QOF overhaul to benefit most GPs

Some practices face six-figure QOF pay losses for the second year running in 2010/11, but most will benefit from changes to the prevalence formula, a GP newspaper investigation shows.

Dr Weinreb: 'It is shortsighted of PCTs not to offer support. They need to be more flexible'
Dr Weinreb: 'It is shortsighted of PCTs not to offer support. They need to be more flexible'

Data from 103 PCTs suggest that although a minority of practices face large swings in QOF pay, most will see their pay rise by a small percentage.

The investigation also found 25 per cent of PCTs in England have still not assessed how prevalence changes in 2009/10 and 2010/11 affect practices.
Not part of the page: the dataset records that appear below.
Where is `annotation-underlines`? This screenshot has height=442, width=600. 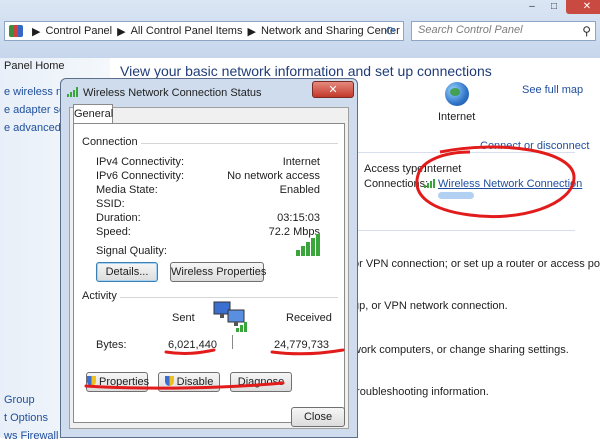 annotation-underlines is located at coordinates (214, 369).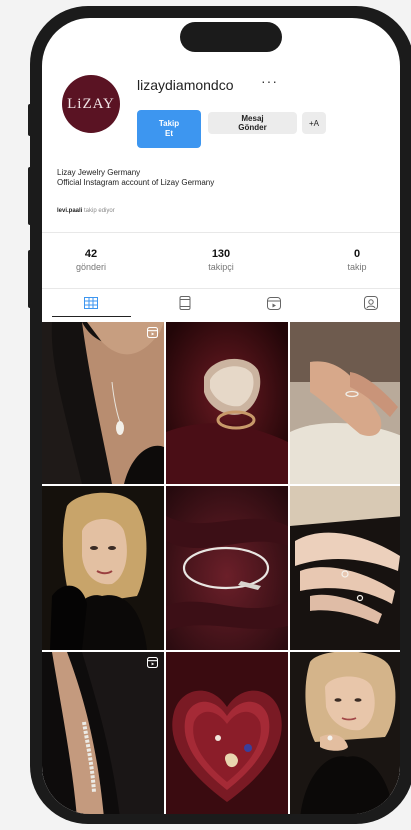  What do you see at coordinates (92, 316) in the screenshot?
I see `active-tab-indicator` at bounding box center [92, 316]. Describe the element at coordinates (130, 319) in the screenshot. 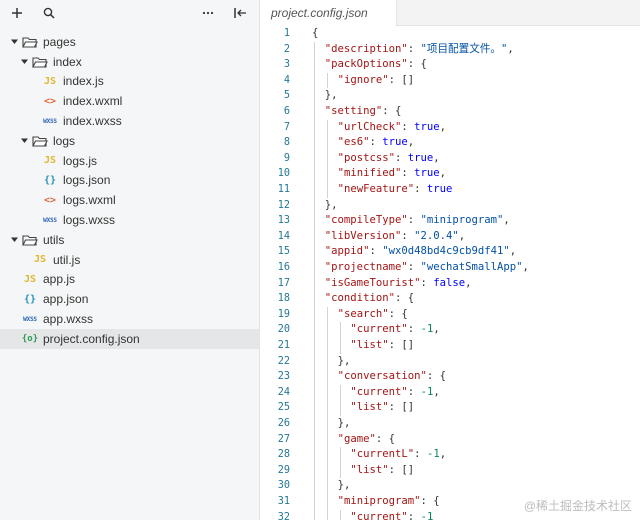

I see `tree-file: WXSS app.wxss` at that location.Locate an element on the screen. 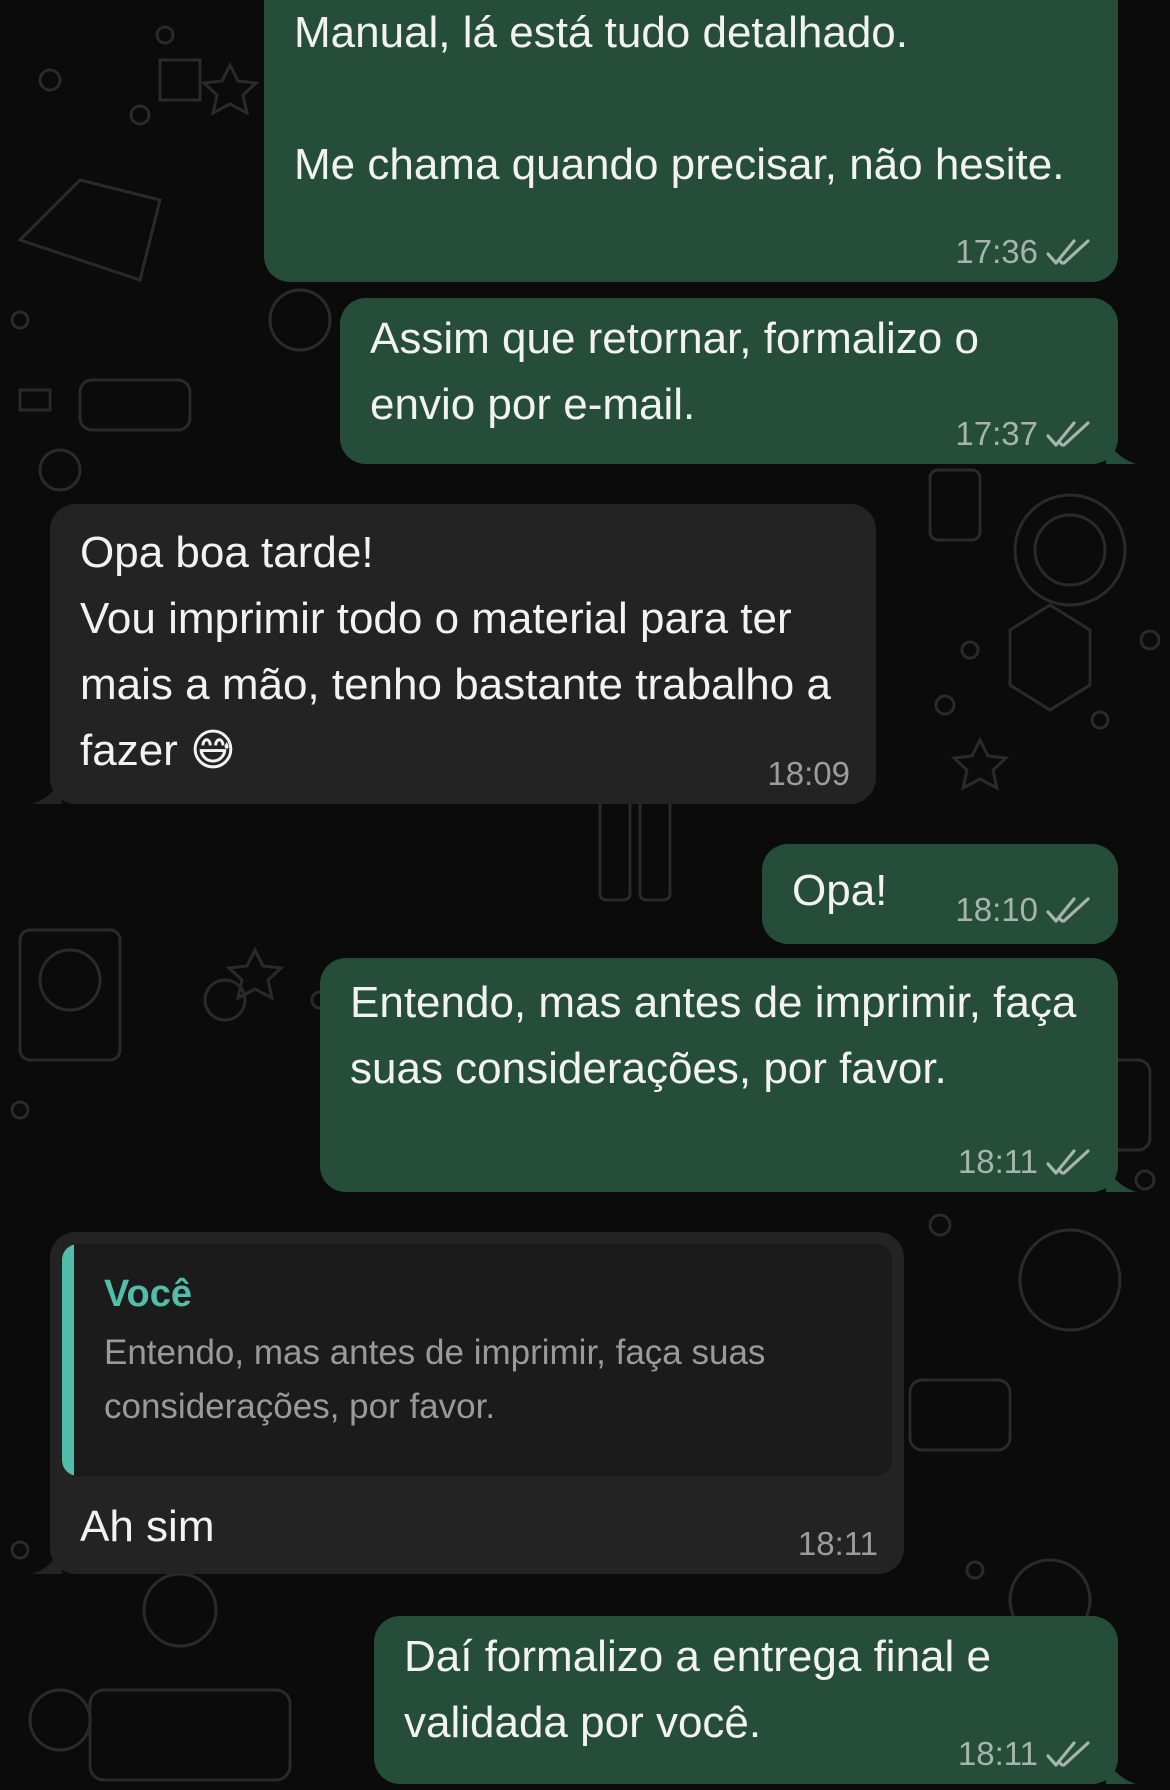 This screenshot has width=1170, height=1790. quoted-author: Você is located at coordinates (148, 1294).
GP leaders said it was 'theoretically possible' that practices could have up-front aspiration pay for QOF work clawed back by PCTs that had failed to account for the change.

Changes that took effect this month mean practices with low disease rates no longer have their prevalence 'rounded up' to boost their pay.

The square root adjustment, applied to limit the impact of prevalence weighting on QOF pay, was removed in April 2009, and will hit practices' QOF achievement pay this June.

The switch to true prevalence will benefit practices with high levels of disease. In Newcastle, the biggest 'winner' is predicted to gain about £70,000 per year.

But other practices will suffer drops in income, with university practices with low prevalence likely to be hit hardest.

One university practice is set to lose around £119,000 from QOF pay for 2010/11, after a loss of £88,000 the year before.

Support from PCTs to help practices affected by the changes has also varied.

Dr Irene Weinreb, a partner at Imperial College Health Centre in London, backed NHS Westminster's plans to offer practices local enhanced services (LESs) to boost their income.

Dr Hugh Porter, a GP at the Cripps Health Centre at Nottingham University, said prevalence changes posed 'significant challenges' to the practice.

But NHS Nottingham City has declined to offer additional support. The PCT said practices could pursue existing LESs to replace lost income. Dr Porter said the PCT wanted to 'show equity and transparency' by treating practices the same.

Dr Weinreb said it was 'short-sighted' of PCTs not to offer special support for university practices, which face challenges such as sexual and mental health issues. 'It's a ridiculous attitude. PCTs need to be more flexible.'

Support from PCTs was 'a postcode lottery, not just for patients but for practices too', Dr Weinreb said.

GPC chairman Dr Laurence Buckman said it was 'disappointing' that PCTs had failed to heed advice from the GPC, DoH and NHS Employers to prepare for QOF changes.

'This is not about money, but making sure resources are available. PCOs need to know which practices are at risk.'

Several PCTs planned to wait for 2009/10 QOF data later this year to assess the impact in 2010/11. Others appeared confused. NHS West Essex said it was 'not aware of any changes to prevalence in 2010/11'.

A DoH spokesman insisted: 'PCTs should have been working with their practices throughout 2009/10 to prepare for this change.'

Changes to prevalence formula in QOF
  • From 1 April 2010, QOF payments for each disease area will be calculated using true prevalence.
  • The bottom 5 per cent of practices with low prevalence will no longer benefit from an adjustment to raise their payments.
  • The change aims to more fairly reflect workload related to high prevalence. But some with unavoidably low prevalence, such as university practices, will lose out.